> [Problems to solve]:
1. Reproduce the rally speech word for word, from "He Ting Ru’s" through "and Frankfurt, Germany.".
2. According to the rally speech, in which cities did He Ting Ru train and work at an international law firm?

He Ting Ru’s Rally Speech, Jalan Besar Rally, 3 Sep





Good evening, residents of Jalan Besar and fellow Singaporeans.

My name is He Ting Ru, and I am a Workers’ Party candidate for Marine Parade GRC.

First, a bit about myself: I grew up in Singapore before moving to England for university, where I completed my undergraduate studies at the University of Cambridge. I stayed in England to attend law school in London, before training and working in an international law firm in both London and Frankfurt, Germany.

In 2011, after living overseas for almost a decade, I felt my roots tugging me, and came home to Singapore.

2011, as we all know, was a year of change for Singapore. I joined many Singaporeans who attended the rallies. I followed the election through the internet. Like many of us, I rejoiced at the Workers’ Party winning the first GRC in Aljunied. It was a positive sign that our country’s political system was maturing even as we approached our Golden Jubilee.

> [Provided information]:

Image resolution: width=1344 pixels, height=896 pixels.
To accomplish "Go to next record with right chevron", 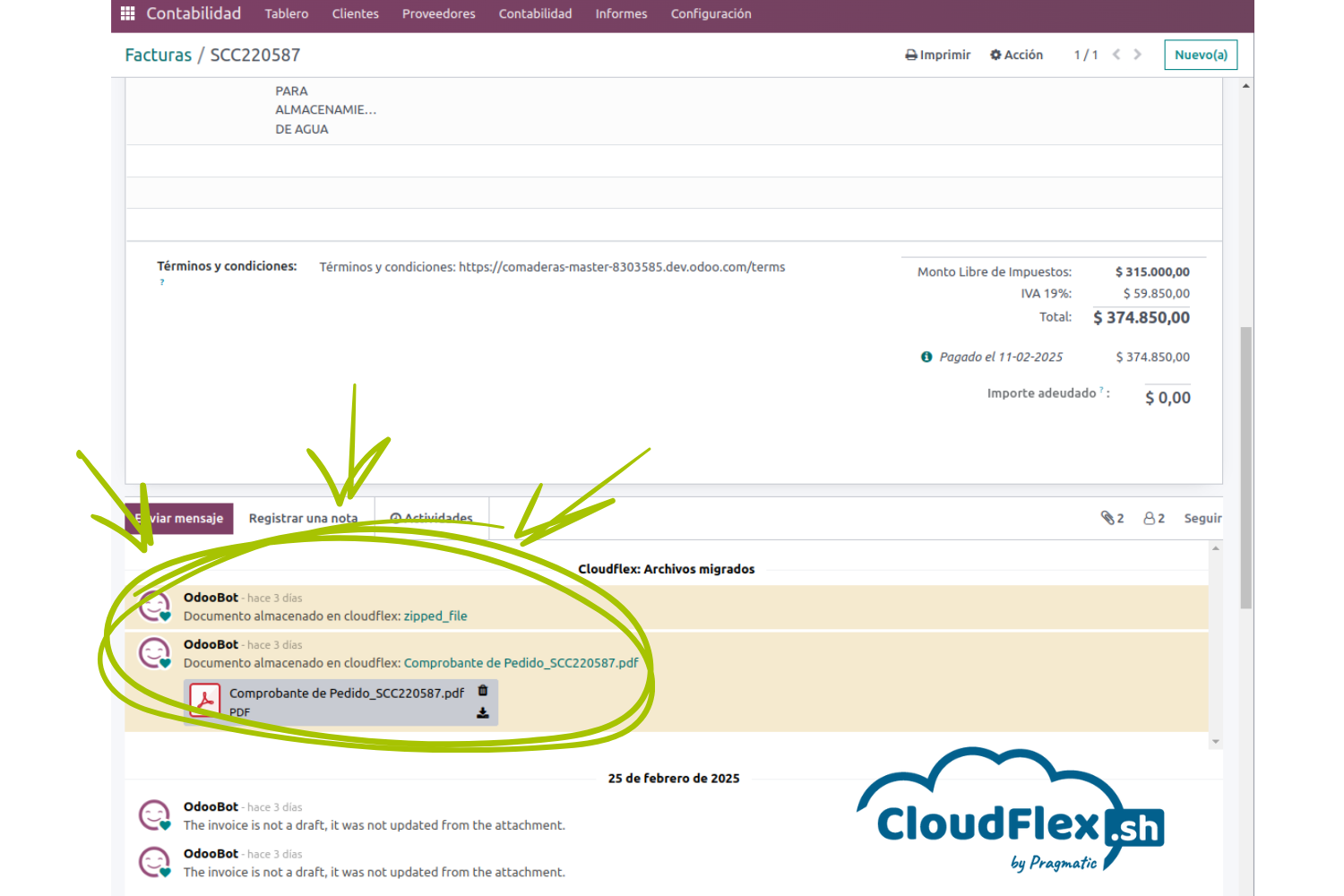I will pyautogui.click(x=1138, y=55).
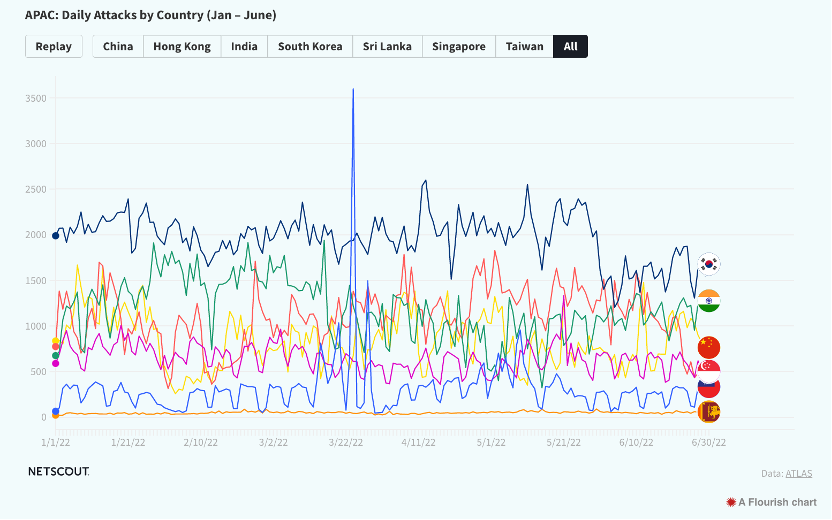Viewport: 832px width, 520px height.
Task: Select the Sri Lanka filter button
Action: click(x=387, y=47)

* * *

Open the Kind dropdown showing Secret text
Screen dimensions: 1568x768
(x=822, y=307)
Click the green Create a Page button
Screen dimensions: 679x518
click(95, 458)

> [Written responses]:
1.
He Ting Ru’s Rally Speech, Jalan Besar Rally, 3 Sep





Good evening, residents of Jalan Besar and fellow Singaporeans.

My name is He Ting Ru, and I am a Workers’ Party candidate for Marine Parade GRC.

First, a bit about myself: I grew up in Singapore before moving to England for university, where I completed my undergraduate studies at the University of Cambridge. I stayed in England to attend law school in London, before training and working in an international law firm in both London and Frankfurt, Germany.

2. London and Frankfurt, Germany.